_The task_:
Exactly as they appear, copy the lines from the one holding "Select the Request Hex tab" through the end of the records, leaving pictures out.

::: Material for this exercise

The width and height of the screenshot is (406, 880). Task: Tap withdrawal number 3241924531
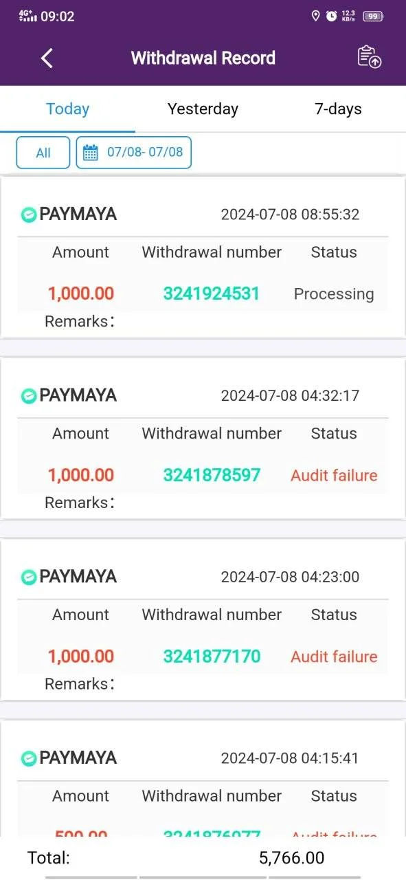click(x=212, y=294)
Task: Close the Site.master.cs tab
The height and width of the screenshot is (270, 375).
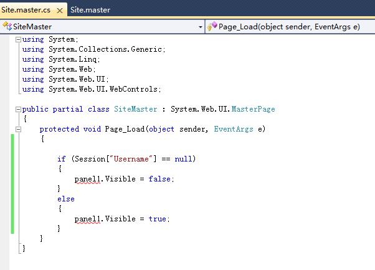Action: [x=60, y=11]
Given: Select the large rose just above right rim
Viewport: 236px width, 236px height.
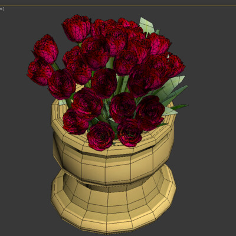Looking at the screenshot, I should click(x=150, y=113).

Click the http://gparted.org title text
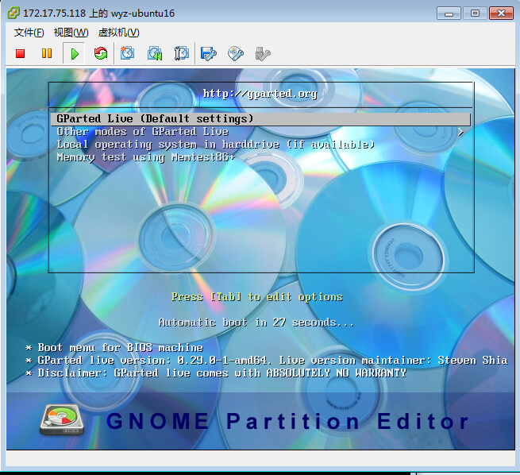pyautogui.click(x=260, y=94)
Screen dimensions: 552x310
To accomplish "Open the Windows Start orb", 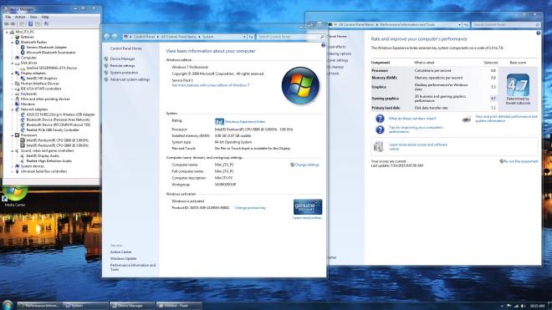I will pos(8,305).
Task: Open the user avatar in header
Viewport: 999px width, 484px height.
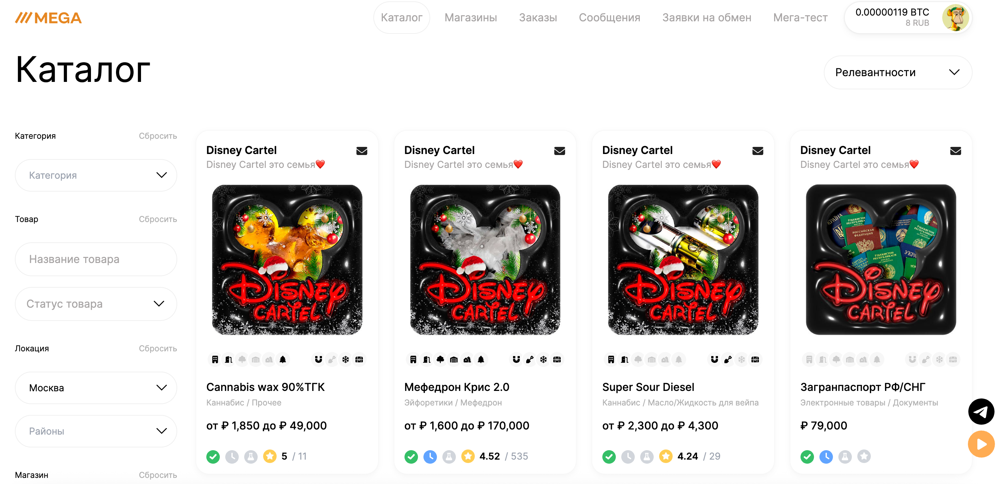Action: click(955, 17)
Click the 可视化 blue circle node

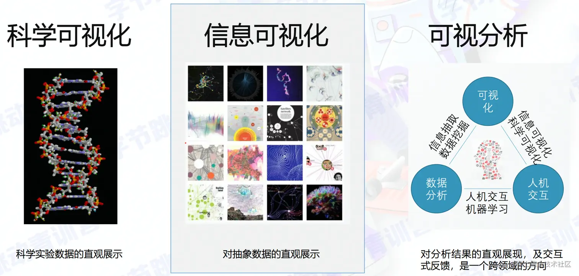pyautogui.click(x=487, y=101)
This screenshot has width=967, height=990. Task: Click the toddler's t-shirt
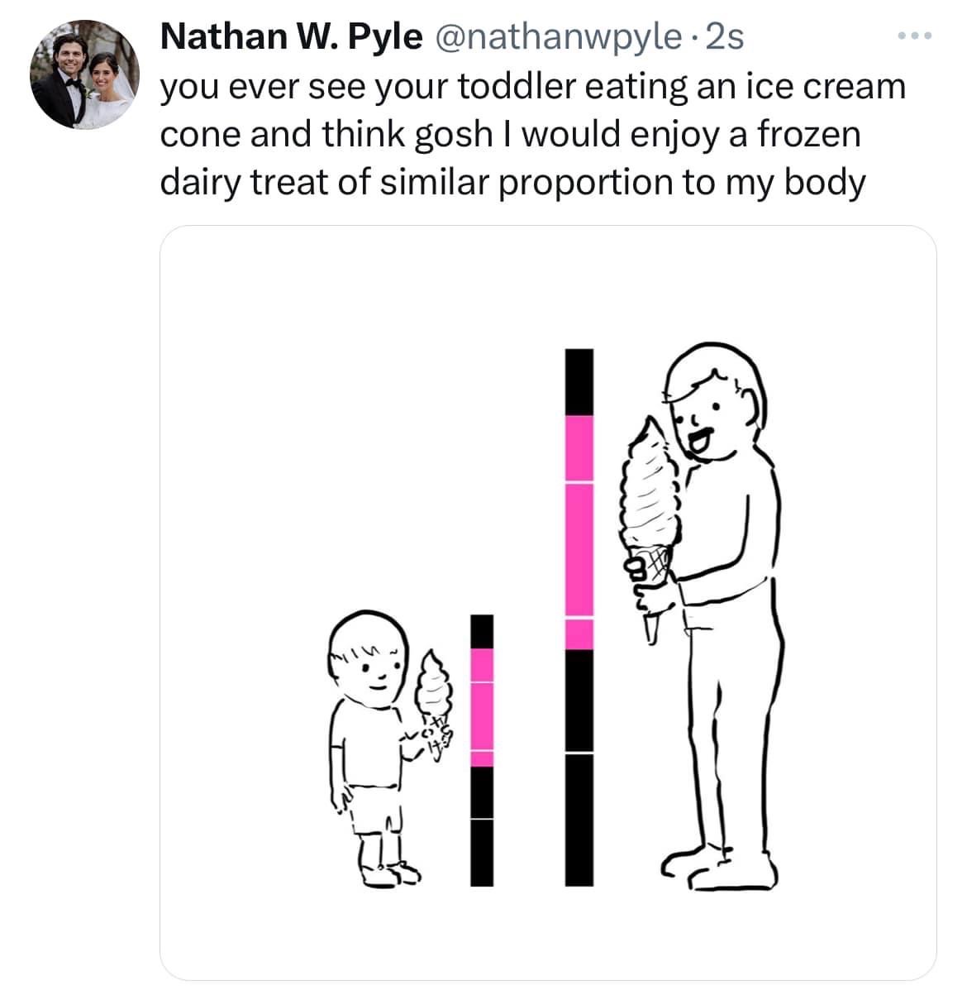coord(365,744)
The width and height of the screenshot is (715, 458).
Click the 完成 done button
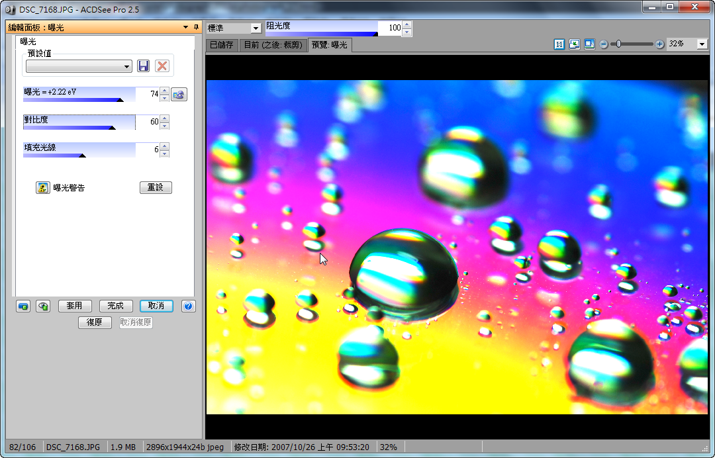coord(115,306)
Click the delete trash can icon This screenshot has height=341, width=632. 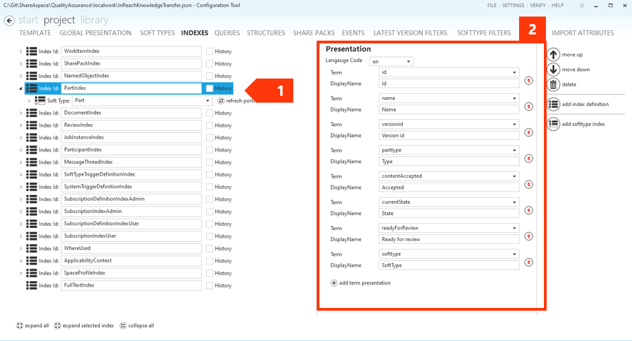[x=554, y=85]
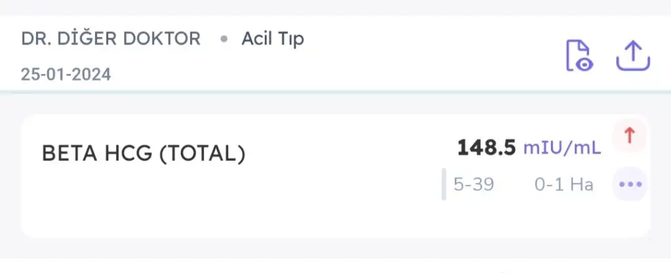The height and width of the screenshot is (273, 671).
Task: Open the Acil Tıp department label
Action: tap(273, 39)
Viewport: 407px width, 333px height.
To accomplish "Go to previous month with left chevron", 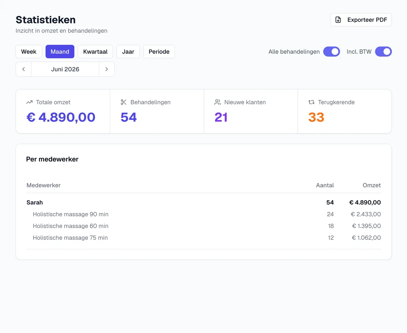I will point(24,69).
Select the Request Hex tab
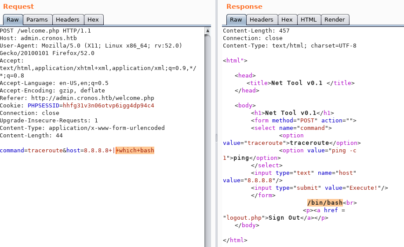Image resolution: width=404 pixels, height=247 pixels. 93,20
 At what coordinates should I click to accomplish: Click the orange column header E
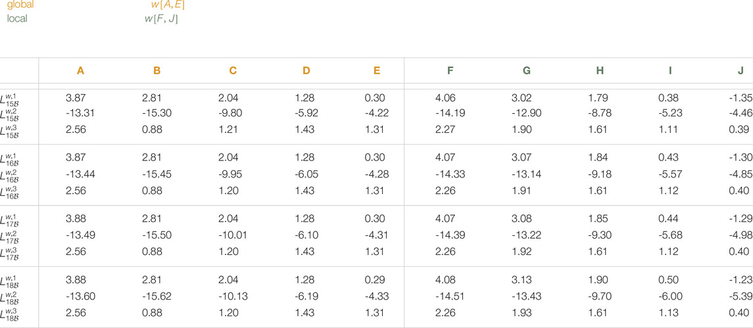pyautogui.click(x=377, y=70)
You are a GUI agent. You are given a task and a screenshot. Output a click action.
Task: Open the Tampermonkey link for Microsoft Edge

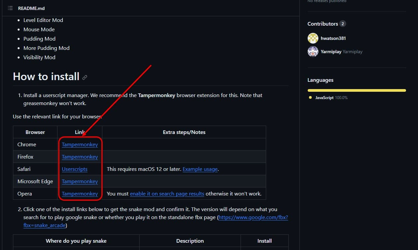pyautogui.click(x=80, y=181)
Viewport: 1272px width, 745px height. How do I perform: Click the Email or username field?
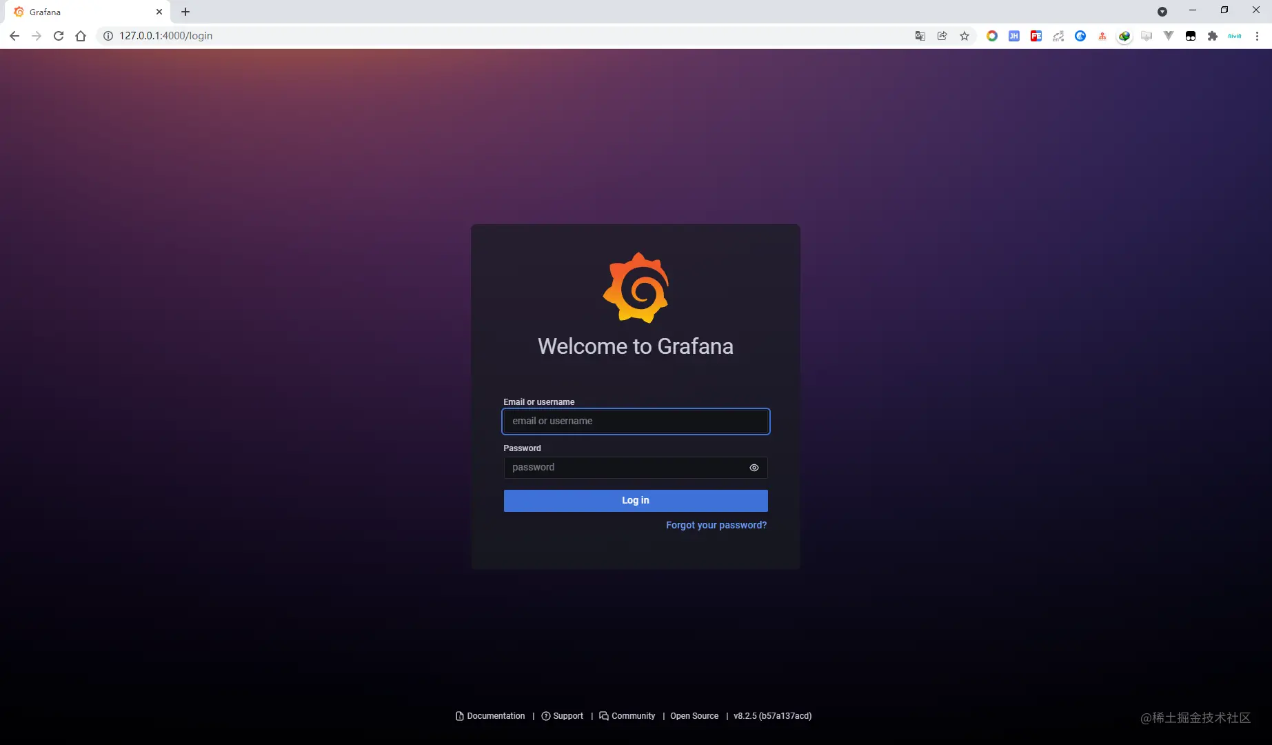click(636, 421)
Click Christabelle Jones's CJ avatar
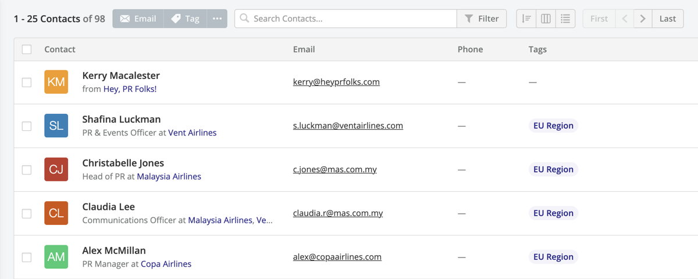The width and height of the screenshot is (698, 279). coord(56,169)
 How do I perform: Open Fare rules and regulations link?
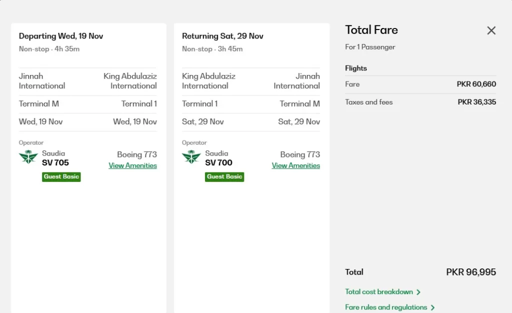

::::::

_Written answer_:
Select the Request Hex tab
Image resolution: width=404 pixels, height=247 pixels. 93,20
 At what coordinates should I click to accomplish: Click the orange column header E
pyautogui.click(x=377, y=70)
You are a GUI agent. You are given a task and a screenshot. Output a click action.
Task: Open the Tampermonkey link for Microsoft Edge

pyautogui.click(x=80, y=181)
Viewport: 1272px width, 745px height. How do I perform: Click the Email or username field?
click(636, 421)
Click Christabelle Jones's CJ avatar
The width and height of the screenshot is (698, 279). coord(56,169)
 How do I perform: Open Fare rules and regulations link?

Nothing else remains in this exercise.